Summary: Review application – principles of condonation in a review application are much stricter than those which apply in normal circumstances.
JUDGMENT |
NKUTHA-NKONTWANA, J
Introduction
[1] The applicant, the Police and Prisons Civil Rights Union (POPCRU) is acting on behalf of its member, Mr Given Refiloe Malungane (Mr Malungane). It seeks an order reviewing and setting aside the arbitration award dated 14 June 2017 issued by the first respondent (arbitrator) acting under the auspices of the second respondent, Safety and Security Sectoral Bargaining Council (SSSBC), under case number PSSS594-15/16. POPCRU also seeks condonation for the late delivery of the review application.
[2] The third respondent, South African Police Service (SAPS), is opposing both applications.
Factual Background
[3] Mr Malungane commenced his employment with SAPS in July 2007. On 22 February 2013, he was arrested and criminally charged for corruption involving, a member of the public, Mr David Mahlakoane (Mr Mahlakoane).
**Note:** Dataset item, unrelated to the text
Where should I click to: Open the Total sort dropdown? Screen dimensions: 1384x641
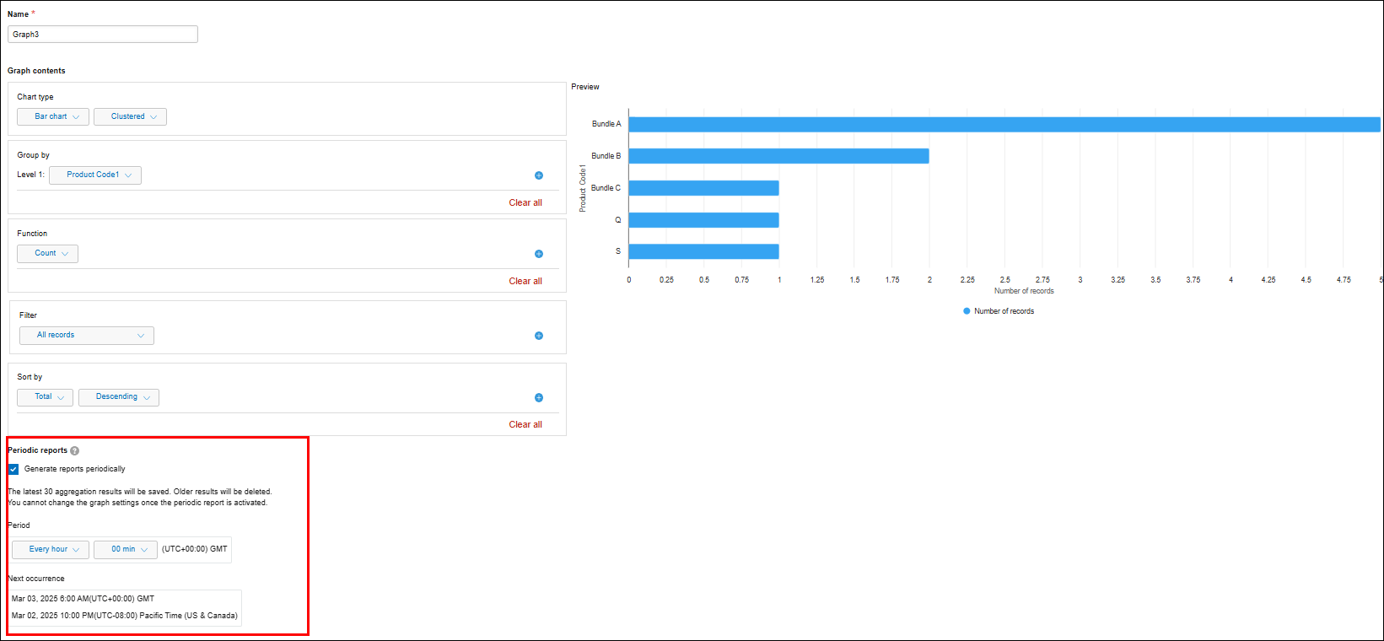[45, 397]
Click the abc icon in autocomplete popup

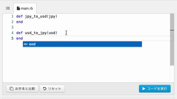click(x=26, y=44)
On 20 February 2013, Mr Mahlakoane went to the Traffic Department to register his motor vehicle (a truck). Whilst attending to its registration, his truck was stolen from the parking lot. He immediately went to report the theft of his stolen motor vehicle at Akasia Police Station. He was assisted by a police officer by the name of Mahlangu to open a case of theft of a motor vehicle.
[4] Whilst at the police station, he telephoned his wife and related the incident to her. His wife (Mrs M Mahlakoane) insisted on coming to the police station, but did not know its exact location. Mr Mahlakoane then asked Mr Malungane to give his wife directions to Akasia Police Station over the cellular phone.
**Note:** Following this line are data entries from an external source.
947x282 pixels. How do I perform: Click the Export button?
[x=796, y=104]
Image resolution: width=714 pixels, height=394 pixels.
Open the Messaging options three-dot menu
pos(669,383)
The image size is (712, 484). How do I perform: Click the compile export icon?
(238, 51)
[5] Mrs Mahlakoane eventually arrived at the police station with the assistance of Mr Malungane. She was emotional, saddened by the theft of their motor vehicle which they had recently purchased. Apparently, Mr Malungane informed her that he knew the individuals who steal that type of motor vehicles and that he could assist them to recover theirs.
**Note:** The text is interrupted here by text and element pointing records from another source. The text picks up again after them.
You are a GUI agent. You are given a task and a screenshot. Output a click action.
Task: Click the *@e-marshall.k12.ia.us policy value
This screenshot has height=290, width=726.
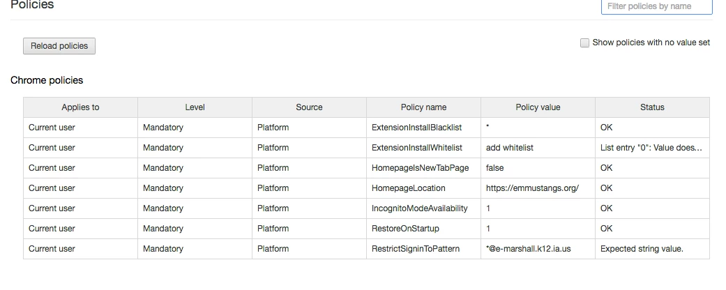tap(528, 249)
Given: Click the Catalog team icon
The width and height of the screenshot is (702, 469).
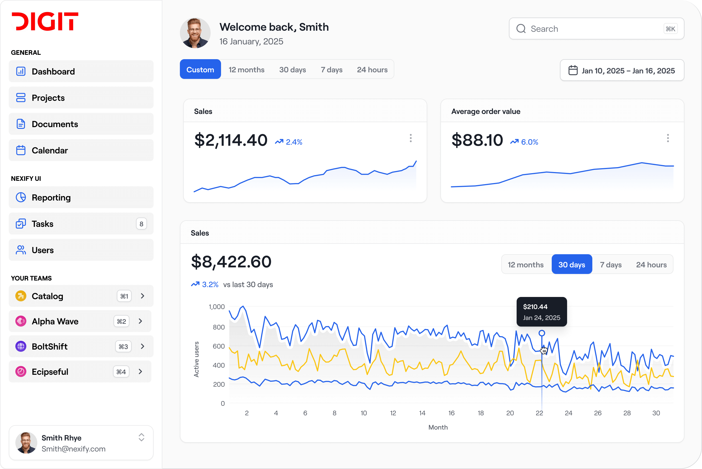Looking at the screenshot, I should tap(21, 296).

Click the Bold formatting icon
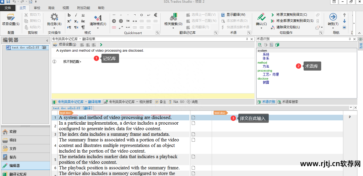tap(69, 15)
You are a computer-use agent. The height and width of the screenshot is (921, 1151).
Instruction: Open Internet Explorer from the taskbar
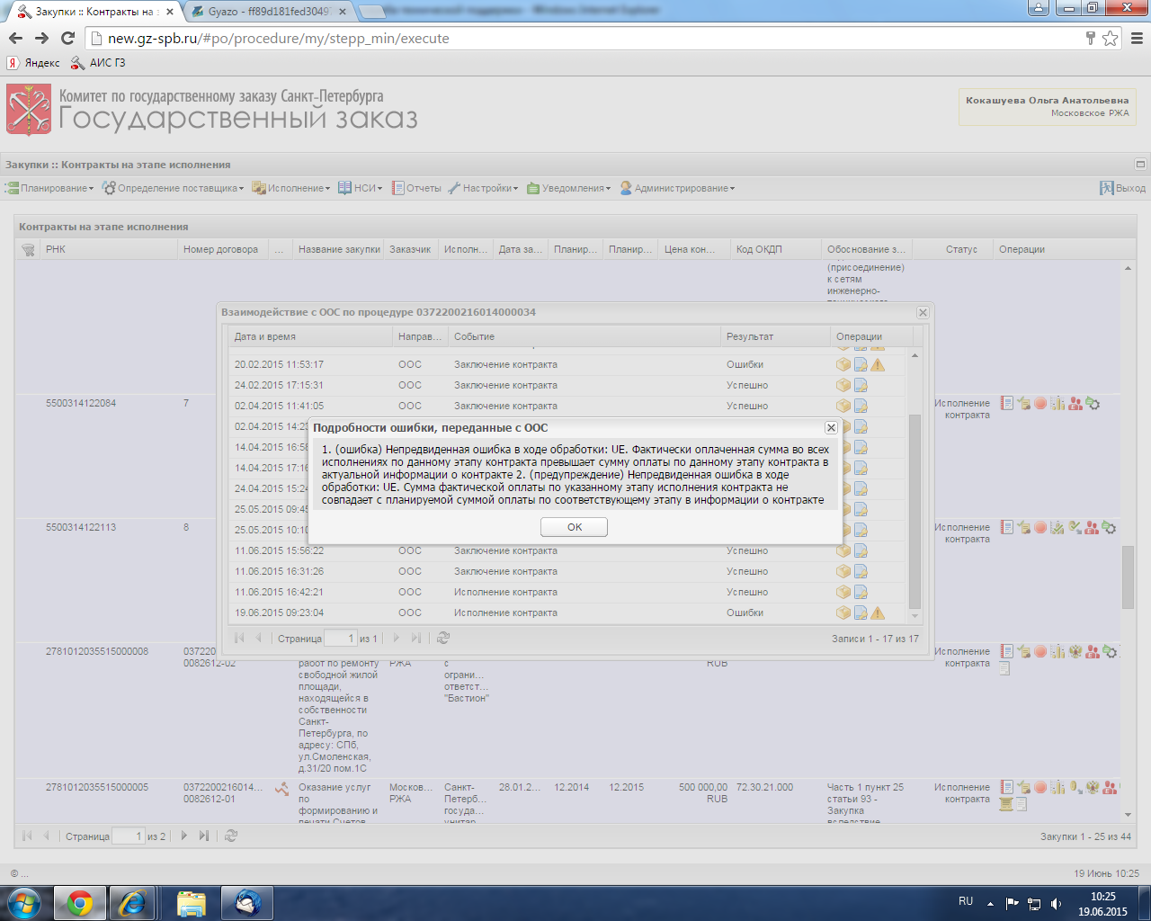coord(132,902)
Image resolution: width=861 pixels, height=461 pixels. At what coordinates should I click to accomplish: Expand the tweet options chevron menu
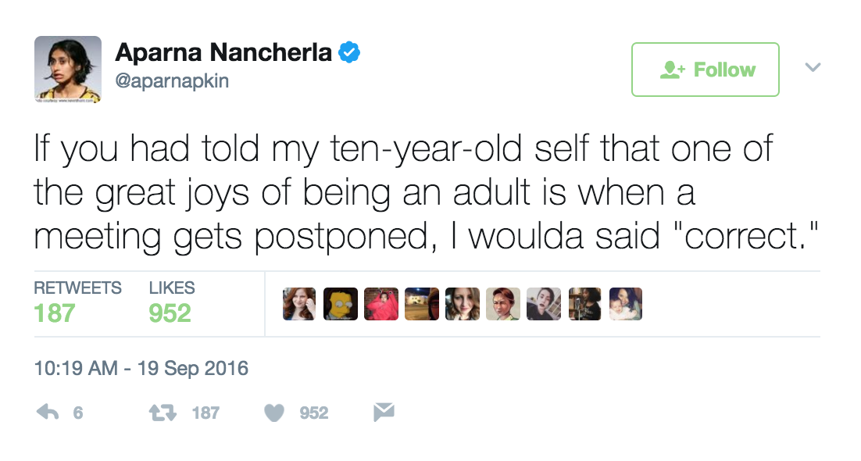click(813, 67)
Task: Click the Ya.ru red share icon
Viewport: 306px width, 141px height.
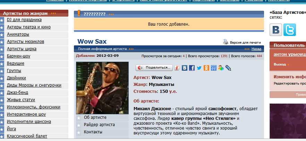Action: point(177,68)
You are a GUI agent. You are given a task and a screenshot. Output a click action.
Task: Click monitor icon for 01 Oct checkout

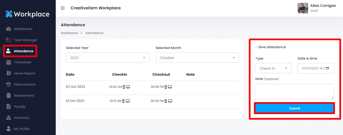170,101
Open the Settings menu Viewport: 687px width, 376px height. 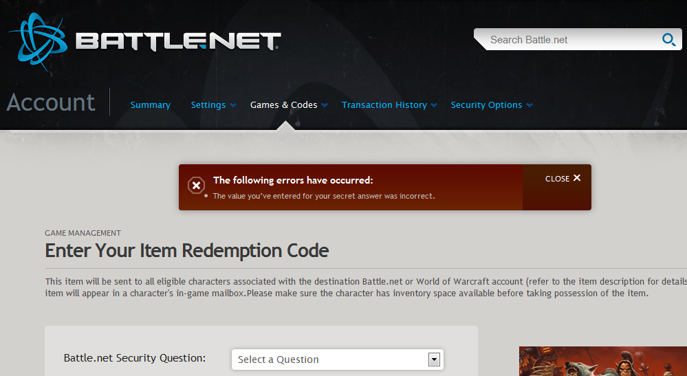(208, 105)
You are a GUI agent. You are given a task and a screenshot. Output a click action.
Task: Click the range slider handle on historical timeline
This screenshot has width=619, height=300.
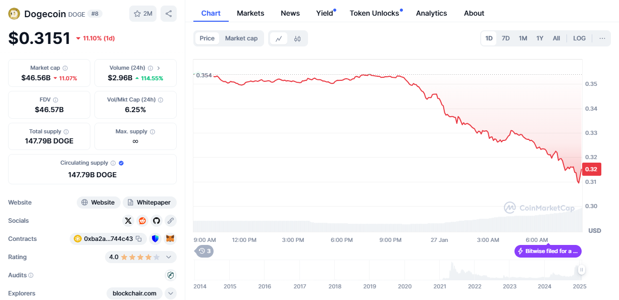click(x=582, y=270)
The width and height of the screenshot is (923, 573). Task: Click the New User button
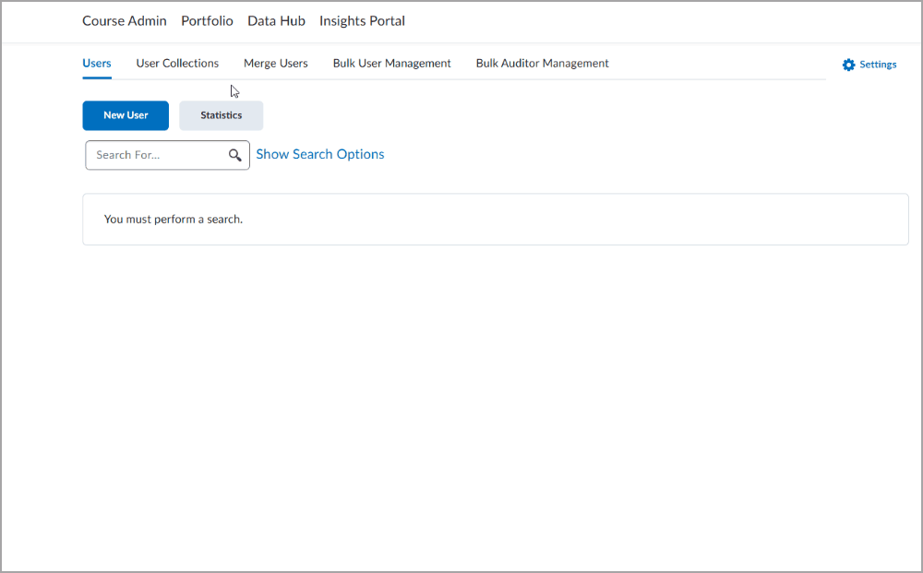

[6] Mrs Mahlakoane informed her husband that Mr Malungane has promised her that he could assist them and recover a stolen motor vehicle. It was at that stage that Mr Mahlakoane discussed the matter with Mr Malungane who told him that in order to get their motor vehicle back, they must be prepared to compensate those individuals. Mr Malungane then telephoned those individuals and Mr Mahlakoane was given the phone by Mr Malungane so that he could negotiate with them. Their asking price for the return of their motor vehicle was R10 000,00, with an upfront deposit of R5000,00. Mr Mahlakoane informed them that he could not withdraw R5000,00 as he had a daily limit of R2500,00 on his bank account.
[7] Mr Mahlakoane went to withdraw R2500,00 from an ATM in Akasia. Mr Malungane refused to receive the amount in public. They went to the restrooms at the police station where Mr Malungane received the R2500,00. Mr Malungane assured Mr Mahlakoane that his contacts would be able to return the motor vehicle before the end of the day. He then provided Mr Mahlakoane with the contact details of a certain Mr Sithi.
[8] Later that evening, Mr Mahlakoane called Mr Sithi and he was told that his motor vehicle had been traced to a place in Midrand, and was already sold for R20 000,00. Mr Mahlakoane was told that he needed to pay R20 000,00 in order to get his motor vehicle back. When he informed Mr Malungane about the new figure that was being demanded, Mr Malungane instructed them not to make any further payments.
[9] Mr and Mrs Mahlakoane got suspicious and decided to go to the police station in Pretoria West to seek further assistance. They were referred to the Pretoria North Police Station. The entrapment was arranged between the members of SAPS from Pretoria North Police Station. Mr Mahlakoane then called Mr Sithi and arranged for a meeting on 22 February 2013. On 22 February 2013, Mr Mahlakoane was informed that Mr Sithi would send a certain lady by the name of Precious.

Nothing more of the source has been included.